- DIRECTION:
In the interview, how much money did the man offer to stay for a week and follow Jordan Harbinger around?

- QUOTED TEXT:
───

So, he gave us like two grand, which is more money than I'd ever really seen other than my Wall Street paycheck which came from another planet at that point. I was stoked. All he wanted to do is chat and I would give him advice based on things that I had understood and known. And he was like, “This is brilliant. I'm putting it into action. This is working.”
At that point, I realized, “Oh, I kind of know what I'm talking about.” I just didn't realize it, because I had imposter syndrome, which is where you think you're the exception to the rule and other people belong there and you don't or whatever.
Brian Clark: It's interesting, because what you did is established learning psychology. What you did was teach others and therefore, ingrained the information in yourself. Before you knew it, you were an expert, and yet that's not what you were even trying to do.
Jordan Harbinger: Right. We weren't even thinking about it and it wasn't something we were like, “Oh, this is going to make us well-known or famous in some way or even turn into a ‘real business.’”
The time it turned into a real business was right before I left the Wall Street firm when a guy said, “Look, I want to come and stay with you and learn this stuff in person, because that's just how I learn.” And I said, “That's not an option that we have available.” And he goes, “Look, what if I give you five grand for the week? Can I come and sleep on your couch and just follow you around?” And I was like, “Look, I got a job. I can't do that, but my business partner can.”
So, we flew one of my business partners over and I was like, “Look, can you do this? You're going to have to hang out with this guy for a week and he seems cool and everything. But you're going to have to make up a curriculum. You can't just sleep in till 2:00 p.m. and hope he learned something through osmosis. You have to think about this.”
We sat down, brainstormed, thought of a curriculum, taught it to him. He said it was amazing. He came back for another week a few months later. He talked about his experience on the show. This is nine years ago now or eight something years ago. And other people said, “Wait, I didn't know we could just pay you money and come stay with you.” We had dozens of guys saying, “Hey, where do I sign up for that? I didn't realize you guys had live programs.”
We started selling these live programs and working on the curriculum. Then before we knew it, we had made a 6-figure revenue stream off of doing what we were doing anyway, only in a more structured way and also providing some very comfortable couch accommodation in Manhattan.
Brian Clark: It's like an Airbnb model with education and coaching.
Jordan Harbinger: It is. Things have changed a ton, but the model is still basically the same. We're in Los Angeles now, guys fly in from all over the world. We have luxury accommodations now, these are really nice houses in Hollywood. But they come and stay and they learn and they go through the whole program.
Now, of course, the curriculum has been honed really, really well throughout the last essentially decade by people who really know what they're doing from education and learning experts all the way to coaches and things like that. And of course, the experience we've gained over teaching this to thousands of different people has come into play as well.
But yeah, it's a business that doesn't exist anywhere else. Whenever I explain it, people are like, “Let me get this straight, what do you do again?” I sometimes still can't believe what's coming out of my mouth.
Brian Clark: When people think podcast, they think sponsorships. But of course, I remember 2005, I wanted to start a podcast and I'm like, “No, I'll never make a dime from that.” And I started Copyblogger instead, which played to my strengths.
I didn't realize that you were offering coaching and event-based services. So, you've been content marketing from the very beginning with the podcast well before you started getting in these big sponsorship dollars.

───

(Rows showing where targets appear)
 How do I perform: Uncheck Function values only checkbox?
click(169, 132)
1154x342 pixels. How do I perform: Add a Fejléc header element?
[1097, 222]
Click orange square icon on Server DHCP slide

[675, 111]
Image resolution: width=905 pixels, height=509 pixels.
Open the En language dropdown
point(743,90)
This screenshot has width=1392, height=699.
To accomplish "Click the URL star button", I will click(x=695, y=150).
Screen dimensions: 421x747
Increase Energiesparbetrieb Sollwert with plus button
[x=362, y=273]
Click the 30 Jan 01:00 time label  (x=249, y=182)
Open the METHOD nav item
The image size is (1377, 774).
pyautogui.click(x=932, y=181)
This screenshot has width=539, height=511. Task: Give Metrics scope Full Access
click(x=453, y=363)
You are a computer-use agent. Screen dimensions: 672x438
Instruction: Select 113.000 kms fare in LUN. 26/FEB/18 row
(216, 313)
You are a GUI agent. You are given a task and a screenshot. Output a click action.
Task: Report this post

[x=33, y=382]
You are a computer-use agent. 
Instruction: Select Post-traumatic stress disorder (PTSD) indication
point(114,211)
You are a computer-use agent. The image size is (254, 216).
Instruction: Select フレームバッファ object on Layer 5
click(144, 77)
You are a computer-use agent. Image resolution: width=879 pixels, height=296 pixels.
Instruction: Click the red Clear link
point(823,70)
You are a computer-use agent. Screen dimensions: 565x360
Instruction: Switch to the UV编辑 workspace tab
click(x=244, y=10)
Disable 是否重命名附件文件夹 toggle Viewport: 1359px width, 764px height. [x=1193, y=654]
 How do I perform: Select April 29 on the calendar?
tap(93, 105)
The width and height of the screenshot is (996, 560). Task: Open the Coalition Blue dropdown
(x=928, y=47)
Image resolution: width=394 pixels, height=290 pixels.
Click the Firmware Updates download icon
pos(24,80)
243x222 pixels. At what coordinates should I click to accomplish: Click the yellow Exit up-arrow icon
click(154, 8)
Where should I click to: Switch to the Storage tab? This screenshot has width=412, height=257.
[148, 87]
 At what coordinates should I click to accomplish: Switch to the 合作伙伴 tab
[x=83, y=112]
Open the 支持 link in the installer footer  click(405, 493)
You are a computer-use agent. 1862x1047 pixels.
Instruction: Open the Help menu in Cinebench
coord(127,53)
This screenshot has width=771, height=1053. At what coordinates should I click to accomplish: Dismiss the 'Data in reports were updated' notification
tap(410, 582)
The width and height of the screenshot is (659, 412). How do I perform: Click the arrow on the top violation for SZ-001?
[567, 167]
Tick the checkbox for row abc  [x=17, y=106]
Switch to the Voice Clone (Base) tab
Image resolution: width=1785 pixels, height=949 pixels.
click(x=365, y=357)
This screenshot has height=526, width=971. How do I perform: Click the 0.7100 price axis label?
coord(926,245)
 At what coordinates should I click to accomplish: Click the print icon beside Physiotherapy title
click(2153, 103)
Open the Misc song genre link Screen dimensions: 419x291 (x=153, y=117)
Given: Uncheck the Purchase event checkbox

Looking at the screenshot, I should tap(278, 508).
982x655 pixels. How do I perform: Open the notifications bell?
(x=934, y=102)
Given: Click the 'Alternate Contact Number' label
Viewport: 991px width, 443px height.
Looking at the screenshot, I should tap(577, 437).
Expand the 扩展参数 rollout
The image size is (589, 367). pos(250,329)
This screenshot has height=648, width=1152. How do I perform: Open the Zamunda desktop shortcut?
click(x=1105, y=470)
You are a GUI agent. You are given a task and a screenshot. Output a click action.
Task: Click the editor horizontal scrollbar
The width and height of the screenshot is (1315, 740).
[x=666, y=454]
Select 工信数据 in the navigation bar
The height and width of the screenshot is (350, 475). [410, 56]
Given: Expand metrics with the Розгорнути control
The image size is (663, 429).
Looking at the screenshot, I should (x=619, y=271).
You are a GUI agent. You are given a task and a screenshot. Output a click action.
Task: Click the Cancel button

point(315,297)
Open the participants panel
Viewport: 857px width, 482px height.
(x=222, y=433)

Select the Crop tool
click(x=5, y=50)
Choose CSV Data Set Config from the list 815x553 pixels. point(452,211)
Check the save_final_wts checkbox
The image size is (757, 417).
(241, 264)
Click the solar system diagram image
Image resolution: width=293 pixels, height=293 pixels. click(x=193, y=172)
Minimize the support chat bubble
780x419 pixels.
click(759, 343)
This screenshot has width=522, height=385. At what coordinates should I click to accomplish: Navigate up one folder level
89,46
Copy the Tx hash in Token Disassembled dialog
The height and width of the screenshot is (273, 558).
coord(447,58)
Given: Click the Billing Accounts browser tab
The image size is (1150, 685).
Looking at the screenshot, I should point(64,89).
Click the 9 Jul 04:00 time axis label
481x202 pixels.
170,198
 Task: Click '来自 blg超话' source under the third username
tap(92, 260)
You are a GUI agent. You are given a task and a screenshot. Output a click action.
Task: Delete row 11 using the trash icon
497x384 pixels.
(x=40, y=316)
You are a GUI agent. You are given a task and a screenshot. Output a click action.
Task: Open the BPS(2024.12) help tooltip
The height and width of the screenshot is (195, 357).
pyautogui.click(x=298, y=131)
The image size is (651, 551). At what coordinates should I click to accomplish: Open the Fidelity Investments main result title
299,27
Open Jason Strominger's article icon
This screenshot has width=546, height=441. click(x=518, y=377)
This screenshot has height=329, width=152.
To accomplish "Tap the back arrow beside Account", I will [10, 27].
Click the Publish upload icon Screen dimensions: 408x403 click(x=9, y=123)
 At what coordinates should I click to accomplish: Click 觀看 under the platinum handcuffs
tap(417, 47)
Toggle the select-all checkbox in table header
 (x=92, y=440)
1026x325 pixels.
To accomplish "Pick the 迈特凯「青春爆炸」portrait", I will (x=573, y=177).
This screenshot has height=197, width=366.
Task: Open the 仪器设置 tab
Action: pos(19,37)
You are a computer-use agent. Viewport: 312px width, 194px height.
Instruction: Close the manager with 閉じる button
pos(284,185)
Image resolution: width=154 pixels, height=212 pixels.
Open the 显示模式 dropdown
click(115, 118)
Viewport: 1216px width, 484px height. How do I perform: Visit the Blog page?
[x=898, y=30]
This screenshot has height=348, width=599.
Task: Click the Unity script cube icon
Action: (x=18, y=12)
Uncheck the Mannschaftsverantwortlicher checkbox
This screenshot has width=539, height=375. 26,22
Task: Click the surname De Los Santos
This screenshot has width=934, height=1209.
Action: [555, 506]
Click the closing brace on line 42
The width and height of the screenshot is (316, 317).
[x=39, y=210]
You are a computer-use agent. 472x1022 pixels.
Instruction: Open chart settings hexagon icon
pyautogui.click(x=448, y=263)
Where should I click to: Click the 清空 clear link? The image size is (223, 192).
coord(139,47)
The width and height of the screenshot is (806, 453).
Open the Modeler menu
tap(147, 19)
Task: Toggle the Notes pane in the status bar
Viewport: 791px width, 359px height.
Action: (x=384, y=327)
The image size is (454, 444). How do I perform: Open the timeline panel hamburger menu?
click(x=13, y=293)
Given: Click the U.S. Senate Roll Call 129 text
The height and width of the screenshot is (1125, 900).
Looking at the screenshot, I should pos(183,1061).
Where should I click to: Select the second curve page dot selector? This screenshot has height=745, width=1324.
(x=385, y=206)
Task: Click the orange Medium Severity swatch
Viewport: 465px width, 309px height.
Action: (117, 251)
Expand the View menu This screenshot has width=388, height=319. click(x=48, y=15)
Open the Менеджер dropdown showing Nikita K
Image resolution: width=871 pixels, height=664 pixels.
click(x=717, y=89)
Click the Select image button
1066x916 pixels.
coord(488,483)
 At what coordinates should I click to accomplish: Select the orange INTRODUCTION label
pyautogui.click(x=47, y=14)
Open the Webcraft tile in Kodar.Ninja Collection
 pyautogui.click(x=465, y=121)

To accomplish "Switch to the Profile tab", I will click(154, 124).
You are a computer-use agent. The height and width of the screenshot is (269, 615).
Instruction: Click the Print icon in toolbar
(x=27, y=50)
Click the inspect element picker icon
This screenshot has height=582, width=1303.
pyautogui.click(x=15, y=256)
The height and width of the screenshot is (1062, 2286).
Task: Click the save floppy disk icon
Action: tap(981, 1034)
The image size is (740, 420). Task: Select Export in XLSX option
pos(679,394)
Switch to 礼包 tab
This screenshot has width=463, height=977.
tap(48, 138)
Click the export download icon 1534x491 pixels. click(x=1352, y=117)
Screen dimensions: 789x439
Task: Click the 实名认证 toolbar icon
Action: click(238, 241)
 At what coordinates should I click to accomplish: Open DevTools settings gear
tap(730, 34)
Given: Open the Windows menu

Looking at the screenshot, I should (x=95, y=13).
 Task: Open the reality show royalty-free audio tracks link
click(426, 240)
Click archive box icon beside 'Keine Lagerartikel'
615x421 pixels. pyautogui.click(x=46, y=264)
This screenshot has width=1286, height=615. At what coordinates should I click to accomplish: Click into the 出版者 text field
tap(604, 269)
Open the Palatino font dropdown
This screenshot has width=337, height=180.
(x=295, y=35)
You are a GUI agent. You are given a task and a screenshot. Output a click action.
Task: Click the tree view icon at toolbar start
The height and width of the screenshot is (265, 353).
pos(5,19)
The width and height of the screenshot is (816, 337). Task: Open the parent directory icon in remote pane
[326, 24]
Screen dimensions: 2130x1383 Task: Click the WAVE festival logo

───

- ANSWER TO THE PROBLEM:
Five grand for the week.